A veces parecían mantener conversaciones en voz baja protegiéndose la boca con
el embozo de la manta, y en algunas ocasiones les vi encender linternas, que al
moverse daban al descansillo la atmósfera de un lugar secreto, donde podían
suceder cosas extraordinarias. Vivo en un segundo piso, y tengo la impresión
que no subían más arriba, supongo que porque con el primero y este tenían
suficiente. Nunca fueron sorprendidos porque venían muy tarde por la noche y se
iban de amanecida, aunque desde luego mi vecino estaba al corriente y me lo
comentó, les llama los zombis, y durante un tiempo dudó si comentarlo o no en
la comunidad, pero a él también le daban pena, y no lo hizo. Si les hubiera
sorprendido el portero hubiera sido diferente, porque es un hombre con muy
malas pulgas. Una noche me levanté de madrugada y estuve un buen rato observándoles
con detenimiento, parecía gente relativamente joven porque todavía ninguno
roncaba ni se desvelaba, algo mucho más frecuente según pasan los años, como
todos sabemos, pero lo que sucedió cuando ya me iba a retirar, hizo que me
quedara un poco más, porque parecía algo en principio poco adecuado para aquel
lugar. Alguien se trasladó sigilosamente sin levantarse y se metió con otro
(supongo que otra) al lado, comenzando enseguida lo que es fácil de adivinar
viendo los sinuosos movimientos de la manta que les cubría.
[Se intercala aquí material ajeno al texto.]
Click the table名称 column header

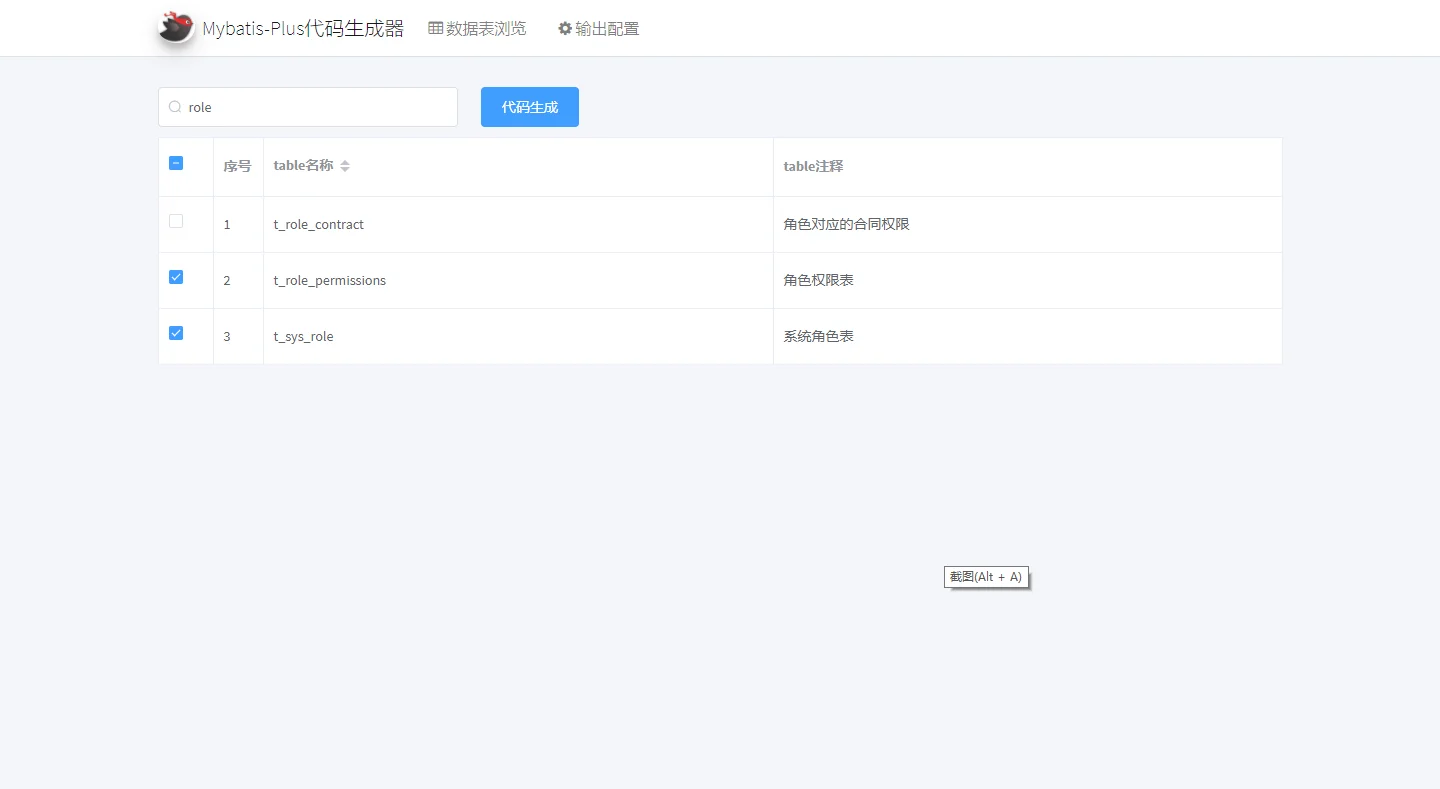tap(303, 166)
Lo que me extrañó
en aquellos momentos es que nadie más se despertara, posiblemente porque no
hicieron el menor ruido, no sé si porque ese era su modus habitual o porque,
temerosos de ser interrumpidos, antepusieron la culminación de su deseo a las
consecuencias normales de las efusiones de ese tipo. No debió ser sencillo.
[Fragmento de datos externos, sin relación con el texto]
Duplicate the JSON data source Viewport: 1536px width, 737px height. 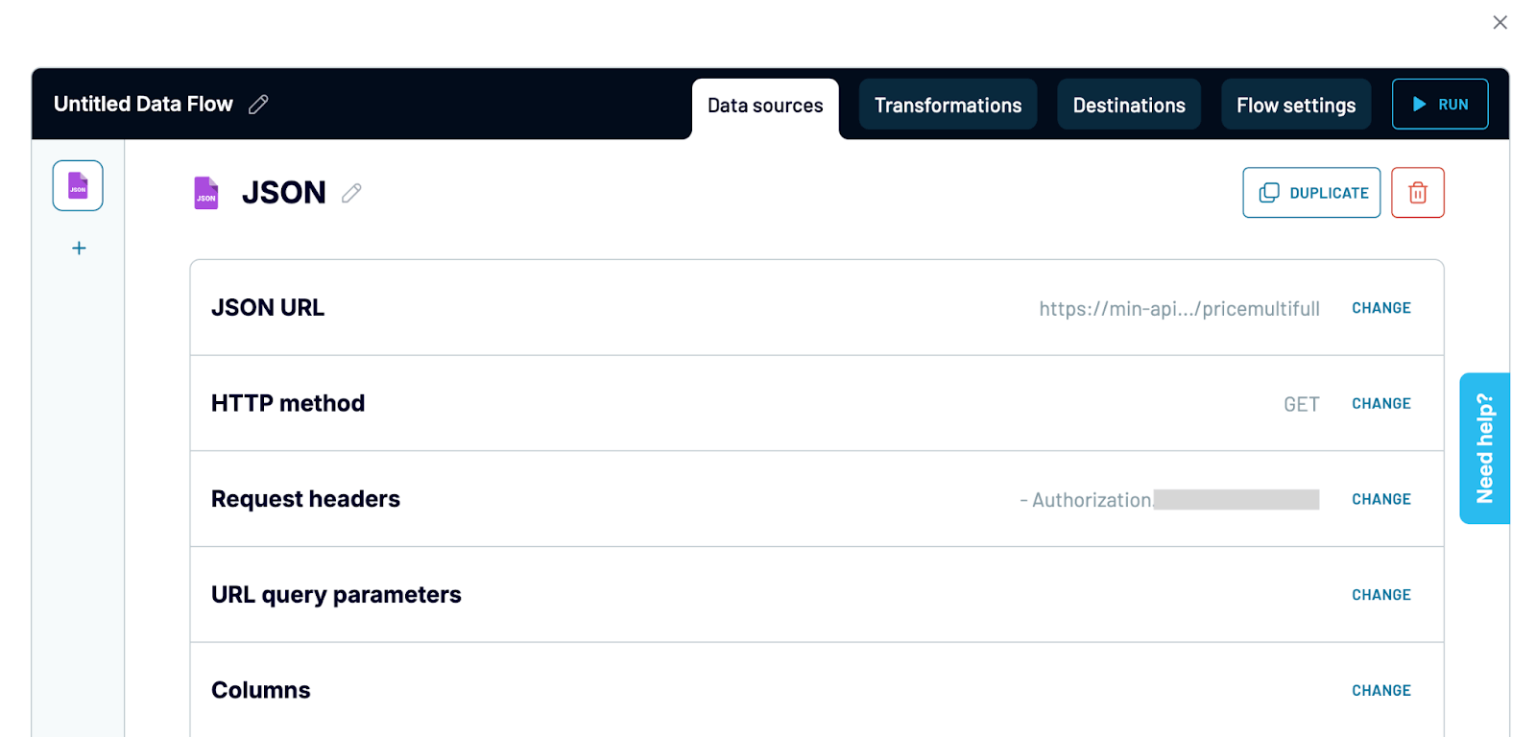point(1311,193)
Estuvieron durmiendo allí hasta poco antes de la primavera, cuando el tiempo
más benigno en el exterior debió permitirles otras acampadas en lugares
adecuados y menos comprometidos. Sin
embargo, mi visión casi beatífica de aquel grupo cambió el día que al abrir
temprano la puerta de casa para salir, pude ver un enorme zurullo sobre el
felpudo. Supe entonces que no volverían, y que a pesar de no haber sido
molestados en absoluto durante todo el invierno, sus corazones todavía
albergaban un rencor de clase (o de lo que sea) que tardaría tiempo en
desvanecerse. “A no ser que pronto triunfe el partido comunista”, pensé soltando
una carcajada al saltar sobre aquel inopinado obstáculo.